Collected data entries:

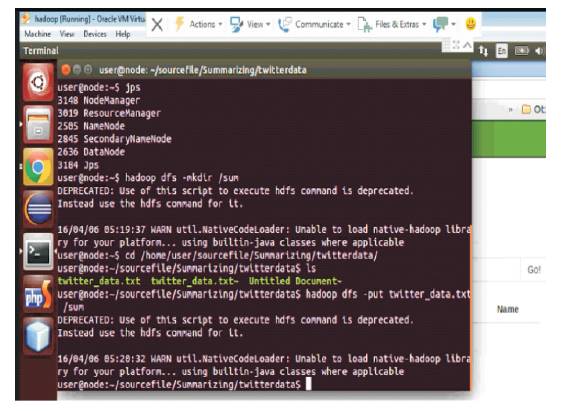Launch Eclipse IDE from the launcher
The height and width of the screenshot is (411, 564).
[x=38, y=209]
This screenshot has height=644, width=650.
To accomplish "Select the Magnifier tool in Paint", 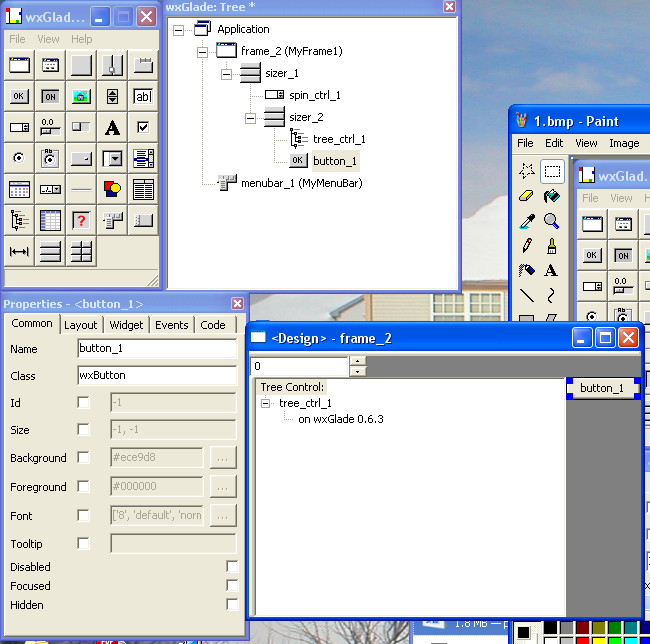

- **Task to complete**
From the line containing "This screenshot has height=644, width=650." through the end of the entries, quote each line exactly and nothing else, excluding all pictures.

- **Expected output**
This screenshot has height=644, width=650.
To accomplish "Select the Magnifier tool in Paint", 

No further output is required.